++++ Records supplied

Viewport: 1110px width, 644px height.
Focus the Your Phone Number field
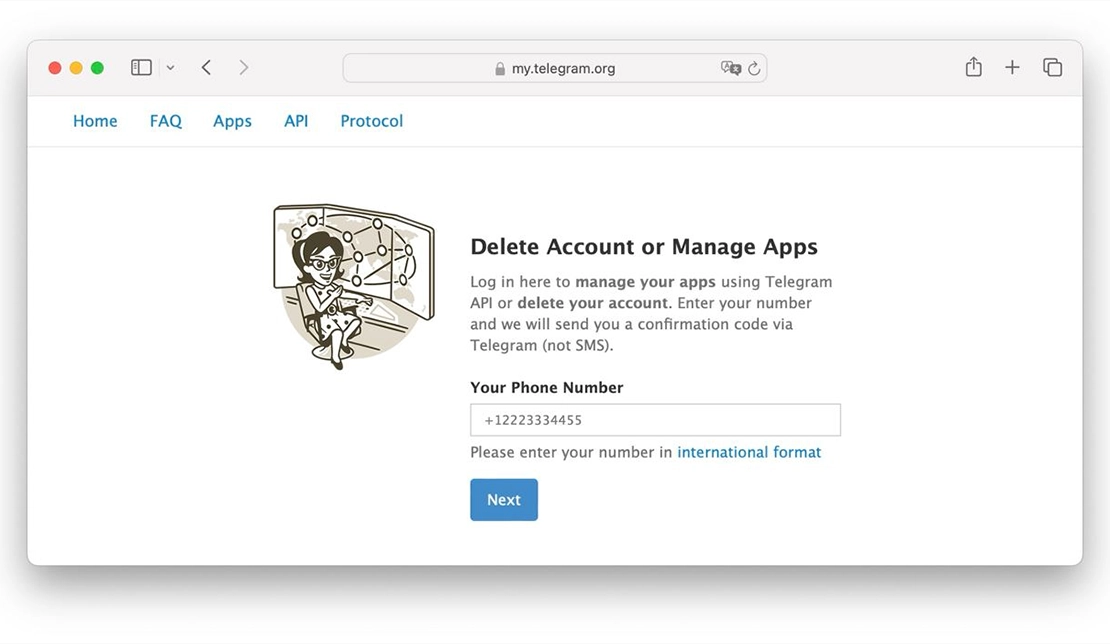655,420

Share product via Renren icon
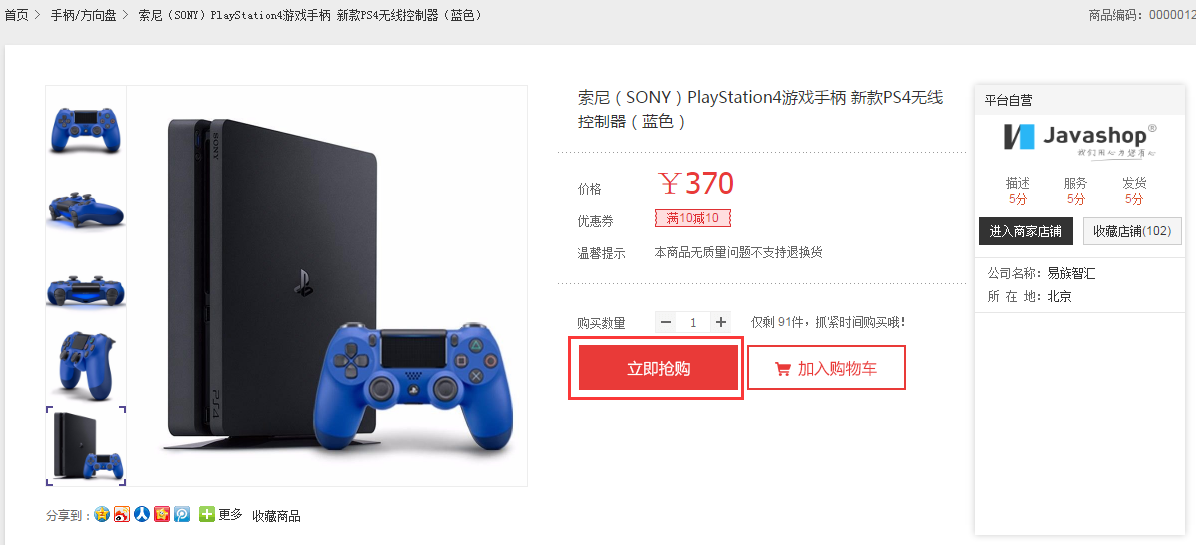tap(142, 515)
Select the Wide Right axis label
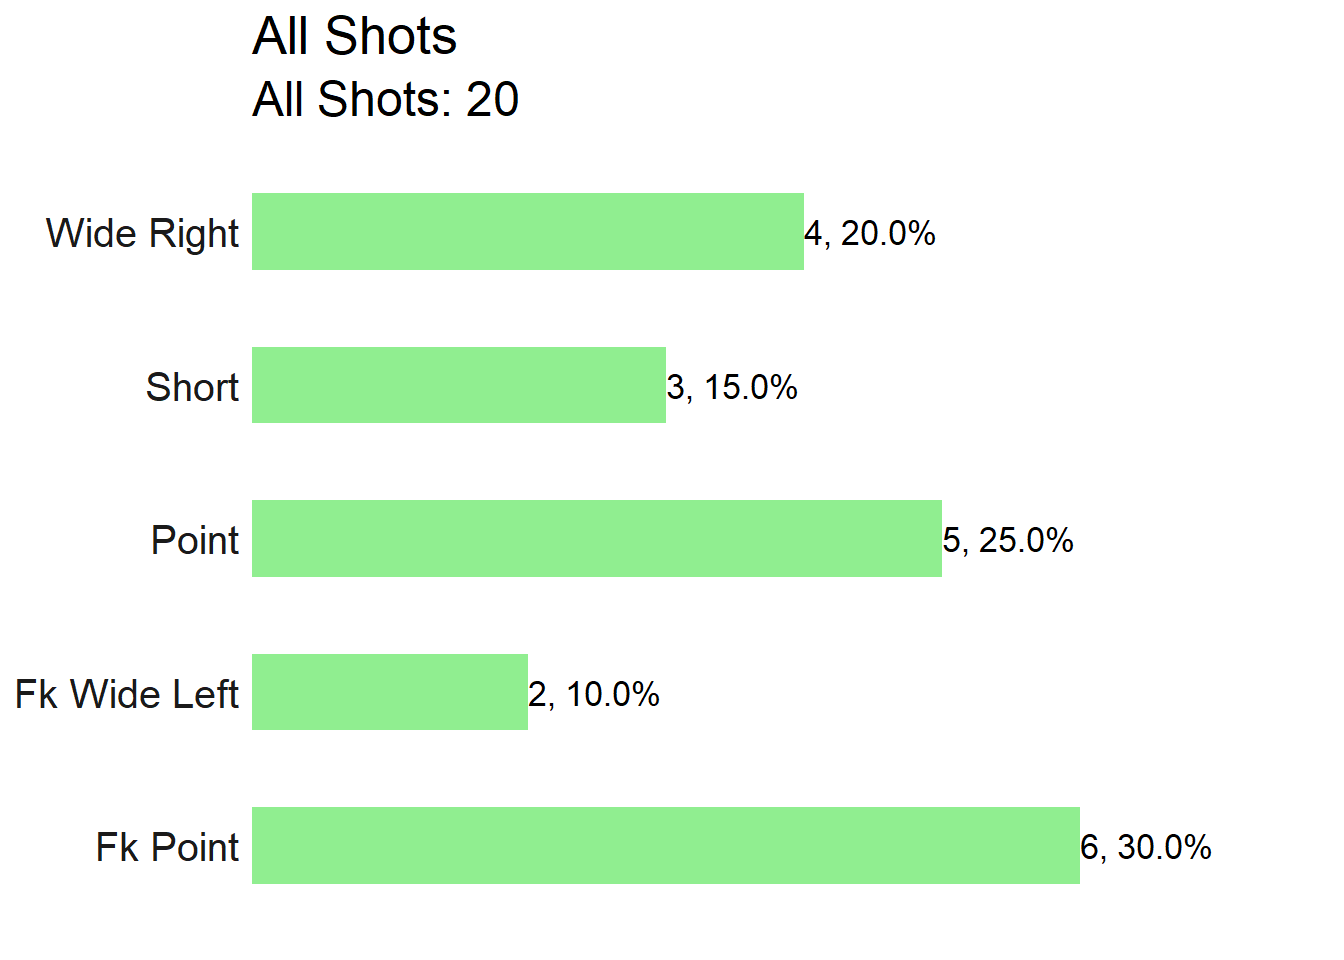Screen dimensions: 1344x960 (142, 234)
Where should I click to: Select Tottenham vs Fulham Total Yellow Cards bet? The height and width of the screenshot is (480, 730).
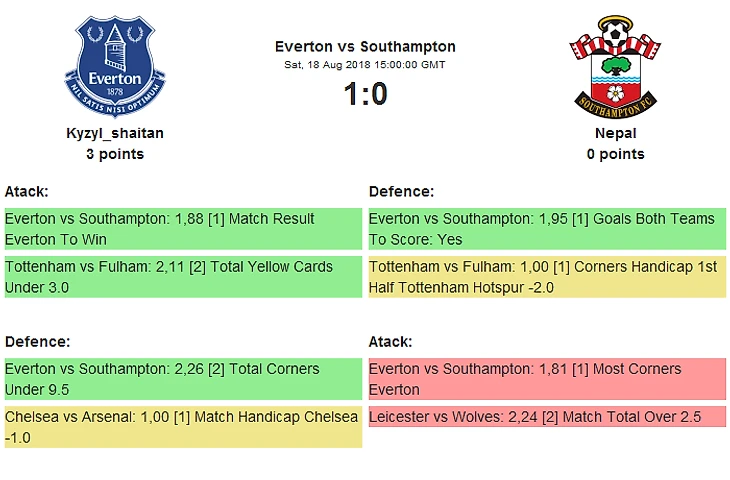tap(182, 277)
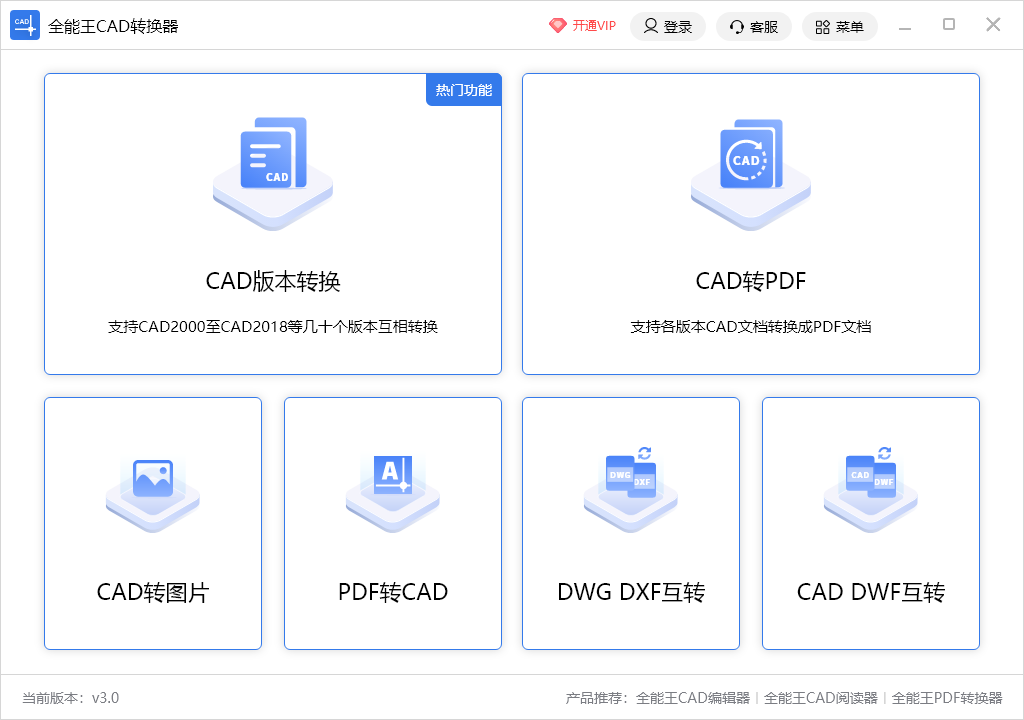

++++++++

Directions: Whatever pictures the entries contain, omit them, and write the rest out exactly.

Solution below:
Viewport: 1110px width, 644px height.
Focus the Your Phone Number field
655,420

Share product via Renren icon
tap(142, 515)
Select the Wide Right axis label
Screen dimensions: 1344x960 (142, 234)
Where should I click to: Select Tottenham vs Fulham Total Yellow Cards bet? The height and width of the screenshot is (480, 730).
tap(182, 277)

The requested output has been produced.